Renzi : il n’y a pas loin du Capitole à la roche Tarpéienne…

Alors que les partis hostiles à l’Europe de Bruxelles font florès un peu partout en Europe, alors que le Parti socialiste subit une défaite historique en France et que l’UMP explose en plein vol, l’Italie accorde les pleins pouvoirs à Matteo Renzi, chef du gouvernement et du PD (Partito Democratico, gauche) qui remporte 40 % des suffrages. Est-ce une victoire de la gauche italienne, à rebours des autres scrutins européens ? Rien n’est moins sûr et François Hollande, en se réjouissant de cette victoire, a tout faux, une fois encore. Il ment, ou alors il est simplement pathétique.

Car c’est avant tout un plébiscite pour Matteo Renzi, (jeune) homme pressé de la politique italienne, qui a su mener une campagne astucieuse, en bon communicant omniprésent dans les médias, amoureux de son image : Renzi, qui n’est pas arrivé au pouvoir par la voie des urnes, a promis toute une série de réformes (fonction publique, Code du travail, allégement de la pression fiscale, réforme territoriale, économies) dont il a repoussé la réalisation à… l’après-élections. Fonzie, comme on le surnomme ici, a de surcroît accordé aux catégories défavorisées une somme de 80 euros par mois, dont le premier versement est arrivé juste avant les élections. Ses détracteurs ont eu beau ironiser sur le financement d’une telle mesure, celle-ci a fonctionné.

Les raisons de ce succès sont donc avant tout internes à l’Italie, et ne tiennent aucunement à une confiance irraisonnée des Italiens envers l’Europe de Bruxelles. Les Italiens sont prêts à tout essayer pour sortir de cette crise qui les terrorise : ce gouvernement est le troisième en deux ans, et de cette instabilité chronique les Italiens ne veulent plus.

Matteo Renzi, tout à la fois démocrate-chrétien de gauche et catholique pratiquant, incarne ce à quoi les Italiens aspirent le plus : le renouvellement de la classe politique italienne. Et c’est à ce titre qu’une partie des voix de la droite de Forza Italia s’est reportée sur Matteo Renzi : les Italiens, peuple pragmatique s’il en est, ont donc accordé une légitimité électorale en même temps qu’un crédit de confiance à l’homme Renzi, qu’ils situent au-delà des clivages idéologiques. N’a-t-il pas accepté de pactiser avec le diable (Silvio Berlusconi) pour faire avancer la réforme électorale ?

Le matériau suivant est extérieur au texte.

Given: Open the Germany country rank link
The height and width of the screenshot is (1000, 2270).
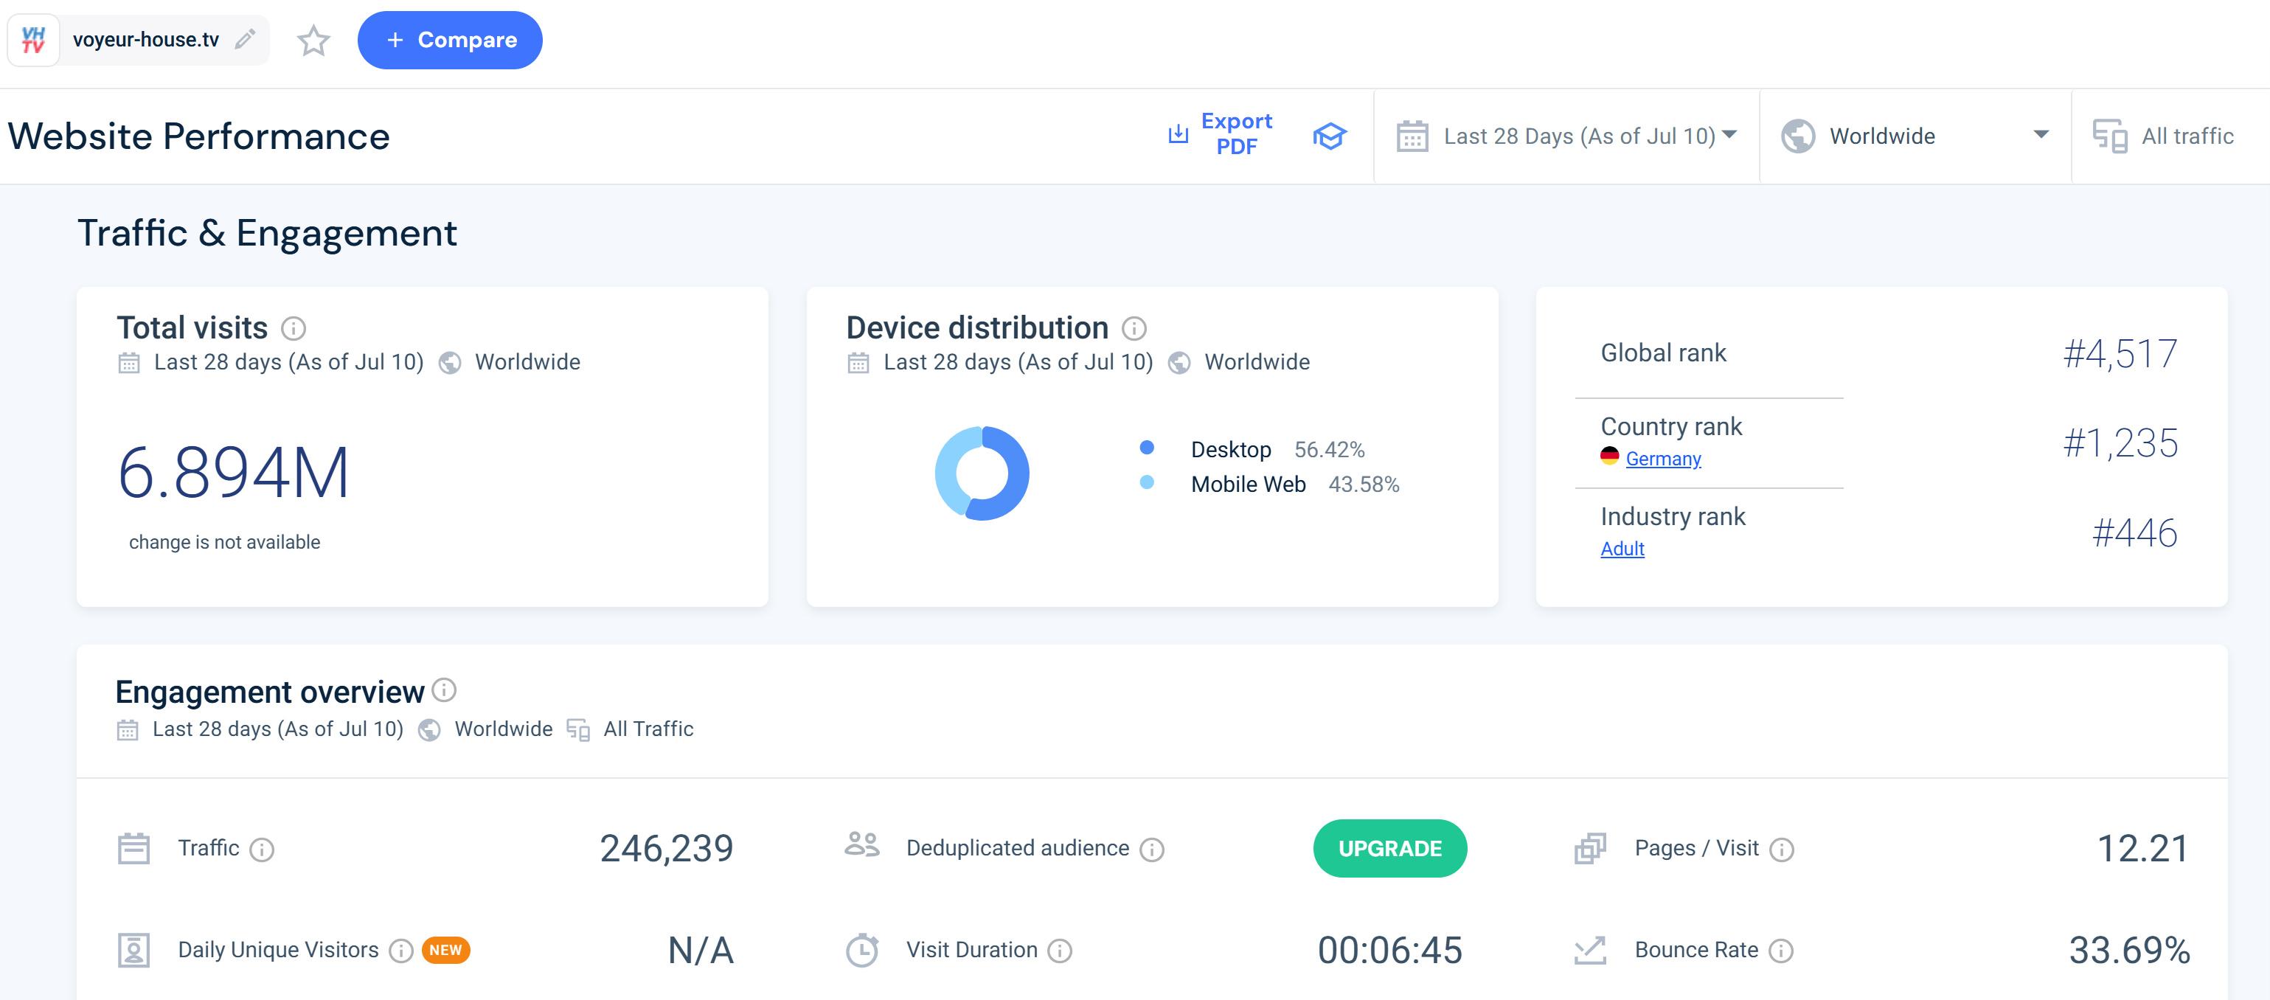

S’ajoute à cela le fait que la droite italienne est allée aux élections en ordre dispersé : Forza Italia, le parti de Berlusconi, est pour le moment incapable de lui trouver un successeur et n’a pas su offrir un positionnement clair sur la sortie de l’euro, tandis que la Ligue du Nord (6 %) et Fratelli d’Italia (3,7 %), partis résolument anti-euro et anti-immigrationiste, ont fait cavalier seul.

Un autre facteur a joué un grand rôle dans le succès de Matteo Renzi : Beppe Grillo. L’ex-comique, anarchiste de gauche qui voulait faire « exploser le système », a été présenté, à droite comme à gauche, jour après jour et sur tous les médias, comme le mal politique absolu. Et cette stratégie de diabolisation a fonctionné : le Movimento 5 Stelle de Beppe Grillo, que l’on donnait en tête, s’est retrouvé à 21 %, loin derrière Renzi, et ayant perdu 2,5 millions de voix par rapport aux élections de 2012.

Mais ici plus qu’ailleurs, la roche Tarpéienne est près du Capitole. Si le peuple italien attend beaucoup de Renzi dans la mesure où il incarne un changement, la déception sera encore plus grande s’il ne réussit pas à redresser l’Italie. Et il n’est pas sûr que l’optimisme, la confiance en soi et l’énergie de Renzi suffisent à sortir l’Italie du marasme. Adoubé il y a quelques mois par Bruxelles et Merkel, européiste convaincu, Renzi ne veut pas sortir de l’euro, et il va rapidement se trouver face à ses contradictions : relancer la productivité et la compétitivité d’un pays en crise sans pouvoir agir sur sa monnaie. C’est un exercice périlleux. Les partis anti-euro ont tout de même réalisé, en cumulé, environ 35 % des voix.

Un autre grand paradoxe de ce scrutin italien.